This section is from the book "Research In Physiopathology As Basis Of Guided Chemotherapy With Special Application To Cancer", by Emanuel Revici. Also available from amazon: Research In Physiopathology
A group of advanced schizophrenic patients (221) were given 500 cc. of a 6% solution of n butanol in saline intravenously, the entire amount being injected in 30 minutes. The only manifestation which could be considered to parallel the toxic effect in animals was a very short period of somnolence which, in only one or two cases, could be considered as sleep. Usually, even with doses of 500 cc. of a 6% solution administered intravenously in less than 25 minutes, it was not possible to obtain even this transitory somnolence. No toxic effect was noted when the same dose was again administered 24 to 48 hours later, and repeated several times. Except for an inflammation of the vein which appears only if hundreds of cc. of a solution above 6% is injected, no other noticeable effects are observed.
The intravenous administration, in postoperative cases, even of 15 gm. of butanol diluted in about 2-3 liters of saline per day, repeated for four and even five consecutive days, has been entirely free of any toxic effect.
Intramuscular administration was observed to be well tolerated even for higher concentrations of butanol. We obtained concentrated aqueous solutions by dissolving butanol in a 35% solution of sodium benzoate in water. Preparations containing more than 30% butanol seemed to induce necrosis when administered intramuscularly in animals and to induce pain at the site of injection in humans. A 30% solution of butanol, however, was well tolerated. Daily administration of subnarcotic doses for long periods to mice caused no toxic effects. On the other hand, repeated injections with narcotizing doses were toxic and even led to death of the animals after several days.
The administration of butanol in solutions of 6.5% in saline intraper itoneally in rats was seen to induce a hyperleucocytosis. 5 cc. injected at once was seen to double the previous amount of leucocytes. This increase started two hours after the beginning of the injections and continued progressively, to reach the value of 34,000, seven hours after the beginning of the injections. The hyperleucocytosis was seen to persist for more than 24 hours. The number of leucocytes was increased in the animal shown in Fig. 296.

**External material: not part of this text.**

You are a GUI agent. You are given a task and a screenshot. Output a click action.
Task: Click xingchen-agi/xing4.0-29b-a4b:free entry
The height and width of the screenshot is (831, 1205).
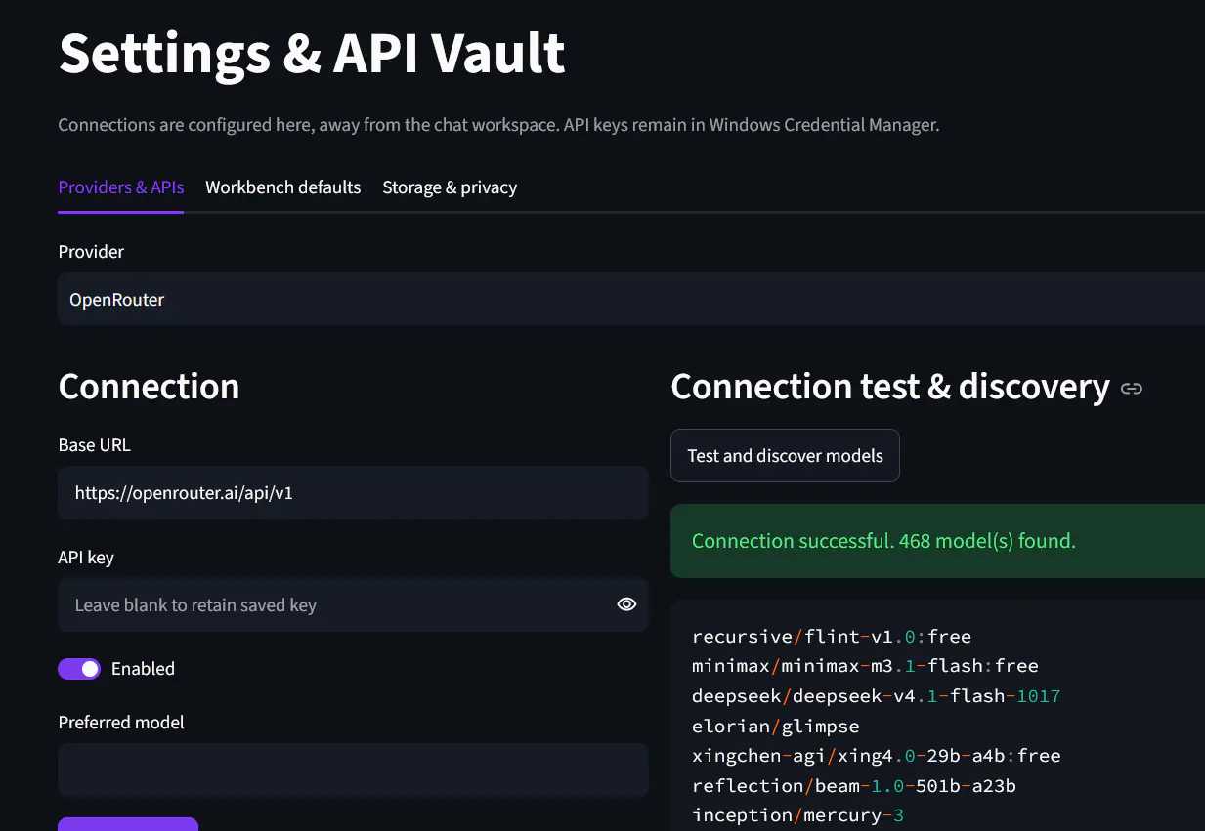coord(877,756)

A still more manifest effect was obtained with injections of 1 cc. of the same solution, repeated every hour during the day. It is interesting to note that this effect was manifested almost 6 hours after the injection with butanol. Fig. 297 shows an example of these experiments in which the number of leucocytes arrived at 42,500.
Fig. 296. The administration of 5 cc. of a solution of 6.5% n Butanol intra peri toneally to rats induces an increase in the leucocyte number.
Fig. 297. The administration of 1 cc. of n Butanol, repeated every hour, induces a sizable increase of leucocytes in rats.
In collaboration with R. Ravich and P. Teitelbaum we studied the effect of various agents upon the survival time of mice to which a severe caloric burn was inflicted. Under ether anesthesia, adult white female mice were scalded until the xyphoid, in water maintained at 90°C. When the duration of this treatment was 4 or more seconds, the animals died in a few minutes in superacute shock. With 3 seconds the animals survived the immediate effect of the burning.
They started to die several hours later, in 6 hours 40% of these animals had died, and at the 18th hour, 90% were dead.
The influence exerted by various agents was studied by injecting the respective solutions 2-3 times a day according to the experiment. The effect was judged according to the survival time. As the animals did not eat or drink and especially due to the local burns did not urinate or defecate, we considered the effects obtained during the first 18 hours, after which the animals were sacrified and used for the study of the chemical changes. Fig. 138 shows the results of such an experiment with sodium chloride, isotonic solution—sodium lactate 6 M solution, butanol 6.5% in saline— and butanol 6.5% in the sodium lactate solution. While sodium lactate alone seemed even to increase the mortality, and butanol in saline alone influence little this mortality, the effect of the butanol—sodium lactate solution was manifest. The mortality was reduced from beginning to end of the experiment. At the 18th hour it was of 30% instead of 90% for the controls. And of 95% for the animals treated with sodium lactate alone.
Adult rats and mice were injected subcutaneously in the back with 20 cc. and 3 cc. respectively of nitrogen which had been sterilized by being passed through sterile cotton plugs. Into the pouches so formed, a suspension of living coli bacilli—2 cc. for rats and 1/4cc. for mice—was injected. This suspension was obtained from a 24-hour culture on agar and was diluted to provide 10 million microbes per cc. One group of animals was treated by intraperitoneal injection of 1 cc. (for rats) and 1/4 cc. (for mice) of sterile sesame oil. The other group received injections of similar doses of 2% heptanol in oil. In some experiments, only one injection with heptanol was given, while in others this was repeated daily or every second day. In the controls no special reaction was seen. In the heptanol injected animals an exudate appeared in the infected pouch and led to rapid necrosis of the skin. A characteristic of the exudate was the presence of a small number of leucocytes.